- Arnavutköy'deyiz. Sevdiğiniz bir semt burası, değil mi?
- Denize, doğaya yakın olmayı seviyorum. Burada yürüyüş yapabilme imkanım var. Semtin iç kısımlarındaki doku da çok güzel. Yazları bana Ege sahil kasabası gibi geliyor burası. Aslında hâlâ hayalini kurduğum yerde yaşamıyorum çünkü imkansız bir şey istiyorum: Şehrin içinde sessiz bir yer.
- Söz ve beste yaparken sessizliğe ihtiyaç duyuyor musunuz?
- Dönemsel olarak değişiyor sanırım. Çok uzun süreler şehrin göbeğinde, Cihangir ve Nişantaşı'nda yaşadım. Oldukça gürültülü yerler... Ama şehrin o dinamizminin beni beslediği, sosyal hayatımın çok yoğun olduğu zamanlar oldu. O sıralarda da çok yaratıcıydım hakikaten. Ama şimdi ruhumun biraz daha dinginliğe, sessizliğe ihtiyacı olduğunu hissediyorum. Eskisinden daha fazla doğaya yakın olmak istiyorum. Özellikle son birkaç senedir daha fazla kaçma isteğim var. Bütün boş vakitlerimde seyahat ediyorum, İstanbul'a bir-iki saatlik mesafelerdeki yerlere gidiyorum. Kaçamak noktalarım var.
- O kaçamak noktaları nereler?
- Kilyos, Rumeli Kavağı...
- Cuma günü yayınlanan yeni şarkınız adı Ben Fena Aşığım. Neden fena?
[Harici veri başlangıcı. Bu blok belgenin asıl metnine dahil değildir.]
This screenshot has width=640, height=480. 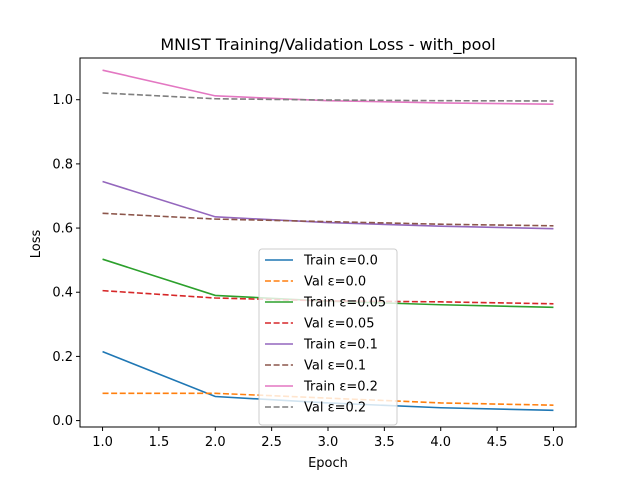 I want to click on y-tick-label: 0.6, so click(x=62, y=230).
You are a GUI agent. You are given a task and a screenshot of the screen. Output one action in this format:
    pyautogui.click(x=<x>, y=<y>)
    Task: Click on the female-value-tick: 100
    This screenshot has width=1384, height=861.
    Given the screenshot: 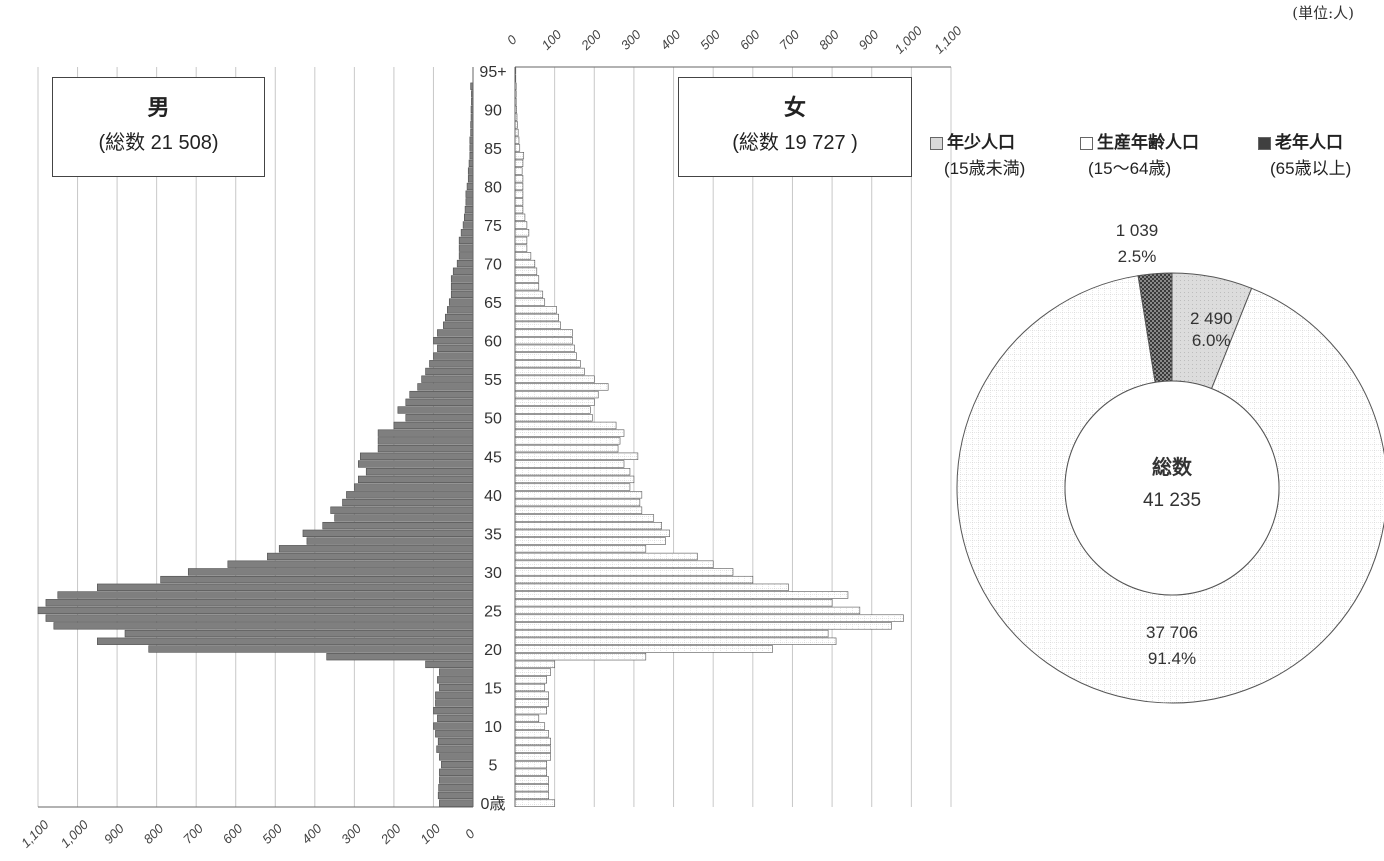 What is the action you would take?
    pyautogui.click(x=551, y=39)
    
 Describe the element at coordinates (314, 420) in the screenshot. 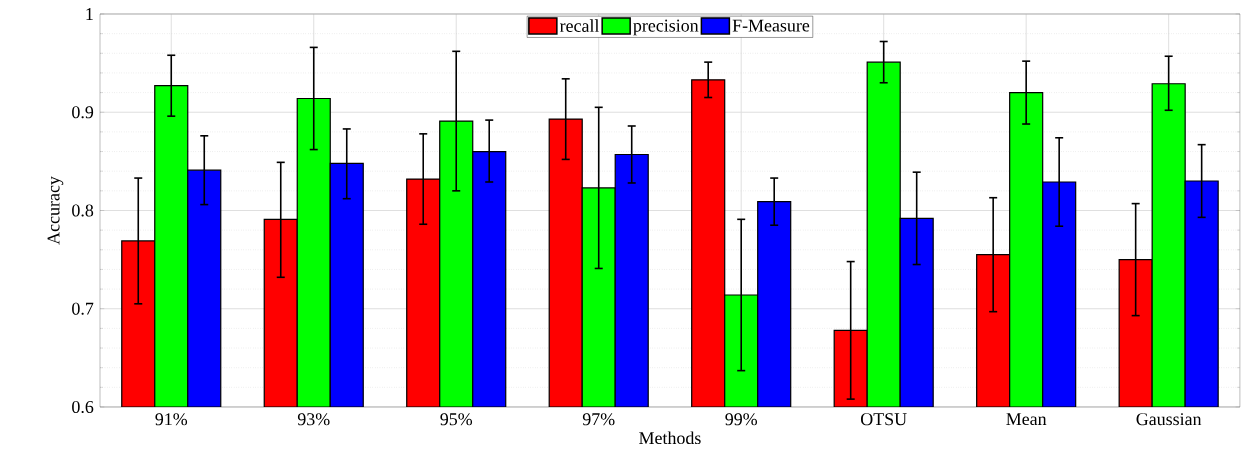

I see `x-tick-label: 93%` at that location.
- Aşk zaten galiba öyle bir şey. Hem çok güzel, hem de "Bu çok fena bir duygu" da diyebiliyoruz. Baş etmesi zor. Âşık olduğumuz dönemler insanın kendinden vazgeçtiği, birine büyük hayranlık yüklediği anlar, dönemler. Bu da insanı telaşa sürüklüyor.